I want to commend the gentleman from New Jersey (Mr. Menendez) again for pointing out some of the pertinent aspects of this measure. I would like to remind the ranking minority member, the gentleman from Indiana (Mr. Hamilton), that what we are doing is merely to restore the policy that we had prior to 1993 and up to 1993, to make certain that we withhold any funding based on any violation of the prior agreements.
I would also like to note for our colleagues that last year before the Subcommittee on Near Eastern and South Asian Affairs in the Senate Committee on Foreign Relations, the former Director of Central Intelligence, Mr.

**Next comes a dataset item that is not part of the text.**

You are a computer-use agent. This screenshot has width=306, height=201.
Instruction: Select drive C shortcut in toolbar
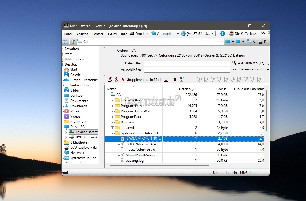pos(252,42)
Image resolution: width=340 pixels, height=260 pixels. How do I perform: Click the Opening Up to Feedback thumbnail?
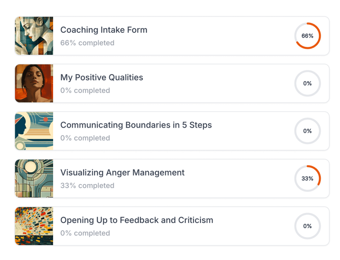(x=34, y=226)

Woolsey, stated that through the operation of the nuclear power reactor at the Bushehr nuclear power Plant, Iran will develop substantial expertise relevant to the development of nuclear weapons.
I would also like to note that the construction of the Bushehr nuclear power plant had initially been halted back in 1979 because the former West Germany refused to assist in the completion of the plant, due to concerns that the completion of the plant would provide Iran with expertise and technology which could advance Iran's nuclear weapons program.
We are all aware of the recent testing by Iran of a long range missile, missiles that could reach more than 800 miles, an 800-mile range, and be able to hit strategic targets throughout the Middle East, particularly Israel, at a time when we are trying to bring peace to that region.
In closing my argument, I would just like to urge our colleagues to fully support the Menendez measure that is before us now, in the interest of peace throughout that part of the world and throughout the entire world, because they say that eventually long range missiles being developed by Iran could reach the entire European continent and possibly our own shoreline in the future.
I urge full support for this measure.
New York: Iran this week successfully tested a missile with a range of about 800 miles, meaning it could hit Israel or Saudi Arabia, The New York Times reported Thursday.
The test comes a month after Secretary of State Madeleine Albright praised Iranian President Mohammad Khatami, a moderate who took office last summer and who has confronted considerable resistance from religious and other conservatives.
A U.S. spy satellite detected Wednesday morning's test of the medium-range missile the Iranians call Shahab-3, the Times reported, citing unidentified Clinton administration officials.
`This weapon would allow Iran to strike all of Israel, all of Saudi Arabia, most of Turkey and a tip of Russia,' a senior administration official told the Times.
The officials, while sure of the test, could not provide immediate information on the location of the launch or landing, both inside Iran.
Intelligence experts investigating the launch believe Iran bought the missile from North Korea, which has said it would sell to any nation with hard currency.
Iran also has bought technology from Russia and China, and wants not to strike its enemies but to be seen as a political and military force in the Middle East, officials said.
Israel is the only nuclear power in the region, and its missiles are believed to be capable of striking any nation in the Middle East.
Iran is working on developing a nuclear warhead but is believed to be years away from building and testing a weapon, the Times said.
`This test shows Iran is bent on acquiring nuclear weapons, because no one builds an 800-mile missile to deliver conventional explosives,' Gary Milhollin, an expert on the spread of weaponry, told the newspaper.
Mr. GILMAN. Mr. Speaker, I yield back the balance of my time.
The SPEAKER pro tempore (Mr. Pease). The question is on the motion offered by the gentleman from New York (Mr. Gilman) that the House suspend the rules and pass the bill, H.R. 3743, as amended.
The question was taken.
Mr. MENENDEZ. Mr. Speaker, on that, I demand the yeas and nays.
The yeas and nays were ordered.
The SPEAKER pro tempore. Pursuant to clause 5 of rule I and the Chair's prior announcement, further proceedings on this motion will be postponed.